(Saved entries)
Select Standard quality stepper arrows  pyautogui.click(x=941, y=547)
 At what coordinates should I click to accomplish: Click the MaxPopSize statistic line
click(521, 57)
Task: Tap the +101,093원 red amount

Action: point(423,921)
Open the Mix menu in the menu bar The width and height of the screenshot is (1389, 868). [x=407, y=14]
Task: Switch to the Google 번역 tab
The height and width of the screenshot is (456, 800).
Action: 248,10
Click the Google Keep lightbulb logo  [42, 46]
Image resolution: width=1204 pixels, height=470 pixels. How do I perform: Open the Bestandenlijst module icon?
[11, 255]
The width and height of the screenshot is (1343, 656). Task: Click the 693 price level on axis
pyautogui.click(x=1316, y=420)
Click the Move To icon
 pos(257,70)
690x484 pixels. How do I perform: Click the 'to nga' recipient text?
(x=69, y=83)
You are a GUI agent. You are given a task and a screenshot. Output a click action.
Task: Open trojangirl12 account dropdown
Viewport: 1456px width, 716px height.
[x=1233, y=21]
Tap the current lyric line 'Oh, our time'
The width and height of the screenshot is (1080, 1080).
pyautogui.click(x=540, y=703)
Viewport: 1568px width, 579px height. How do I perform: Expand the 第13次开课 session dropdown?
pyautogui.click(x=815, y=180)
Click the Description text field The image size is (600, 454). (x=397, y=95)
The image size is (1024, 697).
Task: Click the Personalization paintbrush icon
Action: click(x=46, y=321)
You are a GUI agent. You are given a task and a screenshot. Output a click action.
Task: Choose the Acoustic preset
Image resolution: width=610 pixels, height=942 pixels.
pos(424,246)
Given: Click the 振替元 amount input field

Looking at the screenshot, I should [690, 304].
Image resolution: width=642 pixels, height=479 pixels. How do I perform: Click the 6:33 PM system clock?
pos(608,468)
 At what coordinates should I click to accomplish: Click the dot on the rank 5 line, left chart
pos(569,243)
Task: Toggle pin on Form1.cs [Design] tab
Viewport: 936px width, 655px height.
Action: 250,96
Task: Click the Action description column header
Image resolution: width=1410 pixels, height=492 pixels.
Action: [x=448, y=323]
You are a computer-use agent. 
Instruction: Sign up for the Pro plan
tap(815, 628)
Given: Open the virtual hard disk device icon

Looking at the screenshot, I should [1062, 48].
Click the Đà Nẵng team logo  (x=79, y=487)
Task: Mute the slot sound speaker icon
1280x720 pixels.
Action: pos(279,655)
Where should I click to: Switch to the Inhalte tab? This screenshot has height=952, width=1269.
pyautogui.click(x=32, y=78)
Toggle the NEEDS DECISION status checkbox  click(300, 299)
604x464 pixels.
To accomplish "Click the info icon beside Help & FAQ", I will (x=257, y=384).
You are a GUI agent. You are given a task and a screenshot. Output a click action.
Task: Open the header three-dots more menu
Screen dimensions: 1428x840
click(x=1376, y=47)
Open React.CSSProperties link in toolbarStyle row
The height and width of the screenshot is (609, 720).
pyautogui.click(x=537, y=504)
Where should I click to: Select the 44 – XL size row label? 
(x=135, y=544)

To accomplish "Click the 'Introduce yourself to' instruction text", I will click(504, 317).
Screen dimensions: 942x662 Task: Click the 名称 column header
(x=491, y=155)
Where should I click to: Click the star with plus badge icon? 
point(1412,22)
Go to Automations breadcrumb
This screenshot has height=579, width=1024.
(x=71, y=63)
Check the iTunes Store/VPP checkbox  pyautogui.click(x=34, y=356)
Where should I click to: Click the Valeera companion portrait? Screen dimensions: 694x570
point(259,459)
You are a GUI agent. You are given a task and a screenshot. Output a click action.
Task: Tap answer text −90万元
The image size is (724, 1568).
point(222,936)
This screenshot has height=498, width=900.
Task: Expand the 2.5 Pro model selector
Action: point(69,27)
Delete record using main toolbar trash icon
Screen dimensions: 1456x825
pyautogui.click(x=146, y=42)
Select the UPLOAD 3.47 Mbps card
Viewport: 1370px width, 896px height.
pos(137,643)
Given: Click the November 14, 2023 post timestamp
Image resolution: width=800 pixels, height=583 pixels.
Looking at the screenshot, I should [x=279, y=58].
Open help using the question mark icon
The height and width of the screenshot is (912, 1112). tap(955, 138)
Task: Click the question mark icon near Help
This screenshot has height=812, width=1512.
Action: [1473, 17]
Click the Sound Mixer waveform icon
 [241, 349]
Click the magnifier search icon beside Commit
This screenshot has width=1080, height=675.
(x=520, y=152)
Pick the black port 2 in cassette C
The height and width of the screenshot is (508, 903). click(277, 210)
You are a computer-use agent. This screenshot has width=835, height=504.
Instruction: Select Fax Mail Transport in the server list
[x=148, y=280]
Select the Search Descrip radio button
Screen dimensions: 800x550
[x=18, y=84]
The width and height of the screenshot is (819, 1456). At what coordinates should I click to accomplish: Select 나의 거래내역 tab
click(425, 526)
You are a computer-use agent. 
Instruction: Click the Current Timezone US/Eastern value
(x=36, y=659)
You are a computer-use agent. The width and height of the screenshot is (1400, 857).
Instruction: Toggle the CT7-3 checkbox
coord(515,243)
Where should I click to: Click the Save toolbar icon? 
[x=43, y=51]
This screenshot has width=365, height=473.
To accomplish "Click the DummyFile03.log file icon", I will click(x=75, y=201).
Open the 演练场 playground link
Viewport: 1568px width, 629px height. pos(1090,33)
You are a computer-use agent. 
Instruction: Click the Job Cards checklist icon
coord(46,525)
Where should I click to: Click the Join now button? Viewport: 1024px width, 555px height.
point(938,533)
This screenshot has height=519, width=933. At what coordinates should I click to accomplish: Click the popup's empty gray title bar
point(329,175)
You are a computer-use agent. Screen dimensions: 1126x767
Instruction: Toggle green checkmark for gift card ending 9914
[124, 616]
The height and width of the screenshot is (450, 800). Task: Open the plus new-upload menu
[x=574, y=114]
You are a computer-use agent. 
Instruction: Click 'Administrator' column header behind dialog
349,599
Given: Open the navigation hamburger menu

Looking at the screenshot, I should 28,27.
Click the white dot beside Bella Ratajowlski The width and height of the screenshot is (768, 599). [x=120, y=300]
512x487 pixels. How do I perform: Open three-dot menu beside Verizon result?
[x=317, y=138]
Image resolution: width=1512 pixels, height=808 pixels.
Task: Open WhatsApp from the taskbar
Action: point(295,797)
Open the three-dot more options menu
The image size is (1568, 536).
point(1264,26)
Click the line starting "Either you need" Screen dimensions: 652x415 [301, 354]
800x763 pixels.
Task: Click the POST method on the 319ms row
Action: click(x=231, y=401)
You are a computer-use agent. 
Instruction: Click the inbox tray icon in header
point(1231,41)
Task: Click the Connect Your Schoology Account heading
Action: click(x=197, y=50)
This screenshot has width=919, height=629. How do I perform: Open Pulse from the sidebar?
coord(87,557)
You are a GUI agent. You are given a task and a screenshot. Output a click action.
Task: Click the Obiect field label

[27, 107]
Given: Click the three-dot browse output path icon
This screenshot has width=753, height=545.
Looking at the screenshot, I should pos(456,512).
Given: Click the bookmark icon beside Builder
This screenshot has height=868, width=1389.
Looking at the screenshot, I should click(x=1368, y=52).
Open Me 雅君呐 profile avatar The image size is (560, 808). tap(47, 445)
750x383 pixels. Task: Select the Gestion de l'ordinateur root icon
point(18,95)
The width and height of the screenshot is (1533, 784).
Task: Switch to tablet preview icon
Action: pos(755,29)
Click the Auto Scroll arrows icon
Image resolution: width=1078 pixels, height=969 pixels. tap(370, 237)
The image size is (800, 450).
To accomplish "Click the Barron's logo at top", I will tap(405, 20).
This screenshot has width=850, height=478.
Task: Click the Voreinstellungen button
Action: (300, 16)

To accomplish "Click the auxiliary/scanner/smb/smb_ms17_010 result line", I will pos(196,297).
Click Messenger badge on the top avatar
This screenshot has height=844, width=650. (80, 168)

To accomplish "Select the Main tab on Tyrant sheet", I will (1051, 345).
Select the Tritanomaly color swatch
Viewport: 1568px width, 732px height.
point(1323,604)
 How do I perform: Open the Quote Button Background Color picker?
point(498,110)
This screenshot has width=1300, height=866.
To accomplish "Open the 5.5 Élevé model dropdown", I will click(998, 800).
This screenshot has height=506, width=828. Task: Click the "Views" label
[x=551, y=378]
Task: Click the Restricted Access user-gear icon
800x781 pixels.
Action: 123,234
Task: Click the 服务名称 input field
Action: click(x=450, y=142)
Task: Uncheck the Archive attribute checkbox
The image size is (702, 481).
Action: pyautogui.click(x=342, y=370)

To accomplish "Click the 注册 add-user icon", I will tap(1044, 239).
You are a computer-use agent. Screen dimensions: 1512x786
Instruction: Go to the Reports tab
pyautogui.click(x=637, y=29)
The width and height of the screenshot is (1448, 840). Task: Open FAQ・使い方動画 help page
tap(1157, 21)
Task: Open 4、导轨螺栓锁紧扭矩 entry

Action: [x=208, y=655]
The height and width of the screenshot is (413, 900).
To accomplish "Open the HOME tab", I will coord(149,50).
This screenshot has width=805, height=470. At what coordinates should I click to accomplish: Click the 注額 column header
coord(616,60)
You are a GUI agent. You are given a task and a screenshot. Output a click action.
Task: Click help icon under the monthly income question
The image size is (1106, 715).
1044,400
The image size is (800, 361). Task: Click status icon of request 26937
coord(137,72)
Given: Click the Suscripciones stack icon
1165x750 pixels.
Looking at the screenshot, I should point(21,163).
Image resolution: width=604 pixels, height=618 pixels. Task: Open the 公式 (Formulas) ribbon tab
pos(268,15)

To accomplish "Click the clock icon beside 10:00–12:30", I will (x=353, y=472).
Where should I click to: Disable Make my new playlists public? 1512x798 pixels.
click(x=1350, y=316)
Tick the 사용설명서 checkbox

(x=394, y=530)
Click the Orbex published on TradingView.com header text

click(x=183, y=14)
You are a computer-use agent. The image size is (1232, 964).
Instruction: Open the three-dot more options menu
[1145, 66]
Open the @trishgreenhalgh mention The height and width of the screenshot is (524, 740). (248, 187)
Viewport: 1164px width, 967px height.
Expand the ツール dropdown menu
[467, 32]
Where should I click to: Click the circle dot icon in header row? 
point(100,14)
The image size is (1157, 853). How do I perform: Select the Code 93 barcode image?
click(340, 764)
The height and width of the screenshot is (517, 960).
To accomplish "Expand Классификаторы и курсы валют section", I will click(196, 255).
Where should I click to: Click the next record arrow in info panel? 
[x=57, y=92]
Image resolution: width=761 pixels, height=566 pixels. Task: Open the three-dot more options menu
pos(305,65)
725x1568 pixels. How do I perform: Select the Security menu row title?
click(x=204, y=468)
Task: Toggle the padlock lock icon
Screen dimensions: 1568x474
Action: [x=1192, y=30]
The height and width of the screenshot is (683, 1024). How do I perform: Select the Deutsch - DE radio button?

Required work
State the number of lines above that contain "user". Write nothing besides it.

Answer space
2